单纯性先天性心脏病中TBX5基因表达异常的机制

为探讨人类单纯性先天性心脏病患者中TBX5基因表达下调的可能原因, 应用变性高效液相色谱(DHPLC)方法检测100例单纯性先天性心脏病患者中TBX5基因上游1 200 bp调控区的突变情况; 应用甲基化敏感性限制性内切酶(MS-RE)法检测50例单纯性先天性心脏病患者和5例非先天性心脏病患者心肌组织TBX5基因启动子区两个CpG岛(转录起始点上游-49~-188 bp和-247~-464 bp处)的甲基化情况; 应用P-match软件预测小鼠Tbx5基因上游转录因子Nkx2-5的结合位点, 构建Nkx2-5表达载体转染小鼠H9C2(2-1)心肌细胞, RT-PCR及Western blotting检测Tbx5基因表达, 凝胶阻滞实验(EMSA)验证Nkx2-5和Tbx5基因的作用。结果在100例单纯性先天性心脏病患者中, 未检测到TBX5基因上游1 200 bp调控区突变; 非先天性心脏病患者和单纯性先天性心脏病患者在两个CpG岛存在相同的甲基化; 小鼠Tbx5基因转录起始点上游-312~-315 bp可能存在Nkx2-5的结合位点, 转染Nkx2-5表达载体后Tbx5基因在mRNA及蛋白质水平均有表达增高趋势, Nkx2-5在体外可以与Tbx5基因上游-312~-315 bp序列相结合。以上结果提示TBX5基因调控区突变和两个CpG岛的甲基化不是单纯性先天性心脏病患者心肌组织中TBX5基因表达下调的原因, TBX5基因表达下调可能由于NKX2-5的表达异常引起。

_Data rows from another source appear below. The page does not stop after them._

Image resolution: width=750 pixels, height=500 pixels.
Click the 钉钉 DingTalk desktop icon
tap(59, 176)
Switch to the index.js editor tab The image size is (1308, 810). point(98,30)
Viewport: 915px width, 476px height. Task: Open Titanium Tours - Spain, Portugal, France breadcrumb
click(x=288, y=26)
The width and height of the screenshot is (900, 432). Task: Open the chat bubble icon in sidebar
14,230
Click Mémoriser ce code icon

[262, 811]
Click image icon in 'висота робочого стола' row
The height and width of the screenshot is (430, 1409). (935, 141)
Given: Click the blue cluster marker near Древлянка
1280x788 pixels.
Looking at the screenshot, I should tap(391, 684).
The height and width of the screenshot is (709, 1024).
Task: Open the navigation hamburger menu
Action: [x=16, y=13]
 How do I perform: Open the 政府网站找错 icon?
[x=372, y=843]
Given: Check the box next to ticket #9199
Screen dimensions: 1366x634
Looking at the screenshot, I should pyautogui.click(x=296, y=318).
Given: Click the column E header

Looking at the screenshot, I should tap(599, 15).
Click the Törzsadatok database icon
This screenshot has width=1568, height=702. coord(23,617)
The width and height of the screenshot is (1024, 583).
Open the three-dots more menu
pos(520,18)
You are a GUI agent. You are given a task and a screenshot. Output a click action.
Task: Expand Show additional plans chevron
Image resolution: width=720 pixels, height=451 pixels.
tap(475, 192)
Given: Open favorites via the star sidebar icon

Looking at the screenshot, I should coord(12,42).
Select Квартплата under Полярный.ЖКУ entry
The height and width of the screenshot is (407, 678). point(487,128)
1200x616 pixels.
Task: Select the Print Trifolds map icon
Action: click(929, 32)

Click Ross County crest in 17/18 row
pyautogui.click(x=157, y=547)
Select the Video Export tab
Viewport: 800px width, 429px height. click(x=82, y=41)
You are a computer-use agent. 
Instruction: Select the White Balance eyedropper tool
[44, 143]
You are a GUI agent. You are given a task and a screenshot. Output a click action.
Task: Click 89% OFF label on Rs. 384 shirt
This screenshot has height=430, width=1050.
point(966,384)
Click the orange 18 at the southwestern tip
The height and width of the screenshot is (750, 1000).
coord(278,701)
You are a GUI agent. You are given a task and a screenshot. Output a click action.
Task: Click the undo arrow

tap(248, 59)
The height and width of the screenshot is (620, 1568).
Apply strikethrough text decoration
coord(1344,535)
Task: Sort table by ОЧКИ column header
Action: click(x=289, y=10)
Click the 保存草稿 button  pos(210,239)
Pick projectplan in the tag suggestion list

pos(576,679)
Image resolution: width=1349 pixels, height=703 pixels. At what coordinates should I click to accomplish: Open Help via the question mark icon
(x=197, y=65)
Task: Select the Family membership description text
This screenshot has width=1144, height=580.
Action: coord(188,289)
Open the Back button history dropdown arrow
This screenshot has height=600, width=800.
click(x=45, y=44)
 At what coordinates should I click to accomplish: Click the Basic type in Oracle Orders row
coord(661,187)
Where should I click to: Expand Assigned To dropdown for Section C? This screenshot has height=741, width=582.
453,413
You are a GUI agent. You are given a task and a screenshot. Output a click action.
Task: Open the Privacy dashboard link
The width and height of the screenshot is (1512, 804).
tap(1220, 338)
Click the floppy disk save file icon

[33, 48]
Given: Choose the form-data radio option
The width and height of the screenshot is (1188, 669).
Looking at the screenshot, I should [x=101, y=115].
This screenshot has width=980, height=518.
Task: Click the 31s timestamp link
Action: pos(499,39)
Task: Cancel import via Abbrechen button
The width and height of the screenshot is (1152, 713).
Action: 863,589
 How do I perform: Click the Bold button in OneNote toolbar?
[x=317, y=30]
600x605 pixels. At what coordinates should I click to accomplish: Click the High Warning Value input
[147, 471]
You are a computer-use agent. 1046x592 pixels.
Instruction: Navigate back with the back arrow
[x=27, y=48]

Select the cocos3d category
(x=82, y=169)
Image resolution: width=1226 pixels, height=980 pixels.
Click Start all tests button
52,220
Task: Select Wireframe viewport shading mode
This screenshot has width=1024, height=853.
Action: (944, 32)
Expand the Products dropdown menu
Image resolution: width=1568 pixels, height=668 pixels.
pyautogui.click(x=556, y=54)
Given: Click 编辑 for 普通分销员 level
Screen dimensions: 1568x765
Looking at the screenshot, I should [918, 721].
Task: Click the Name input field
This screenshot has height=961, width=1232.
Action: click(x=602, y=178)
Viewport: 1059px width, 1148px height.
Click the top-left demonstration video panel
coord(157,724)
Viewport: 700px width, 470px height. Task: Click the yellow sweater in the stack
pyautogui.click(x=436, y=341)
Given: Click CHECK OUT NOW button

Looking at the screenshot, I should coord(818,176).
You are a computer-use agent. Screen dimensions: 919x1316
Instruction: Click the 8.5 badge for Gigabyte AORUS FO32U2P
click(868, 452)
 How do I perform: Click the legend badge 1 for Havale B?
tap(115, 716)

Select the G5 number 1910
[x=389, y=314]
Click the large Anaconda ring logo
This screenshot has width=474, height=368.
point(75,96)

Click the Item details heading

The mechanism of TBX5 abnormal expression in simple con-genital heart disease

To explore the mechanism of TBX5 abnormal expression in simple congenital heart disease (CHD), 100 CHD venous blood, 50 CHD heart tissues, and 5 non-CHD heart tissues were involved in this study. The mutation and methyla-tion in the 1 200 bp region upstream of TBX5 gene were detected by high-performance liquid chromatography (DHPLC) and methylation-sensitive restriction endonuclease (MS-RE), respectively. The binding site of NKX2-5 to Tbx5 predicted by P-MATCH software was validated by EMSA (Electrophoretic mobility shift assay). Tbx5 gene expression in mouse cardiac muscle cell H9C2(2-1) transfected with NKX2-5 expression vector was evaluated. No mutation was found in all patients. Both non-CHD and CHD heart tissues had the same methylation in the two CpG islands. Exogenous Nkx2-5 efficiently activated the transcription of the endogenous Tbx5 gene in H9C2 (2-1) cells. EMSA showed that the special binding band appeared when Nkx2-5 existed. These results indicates that the down expression of TBX5 might not be caused by mutation and methylation in the 1 200 bp region upstream of gene, and might be regulated by abnormal expression of NKX2-5 gene in heart muscle of CHD.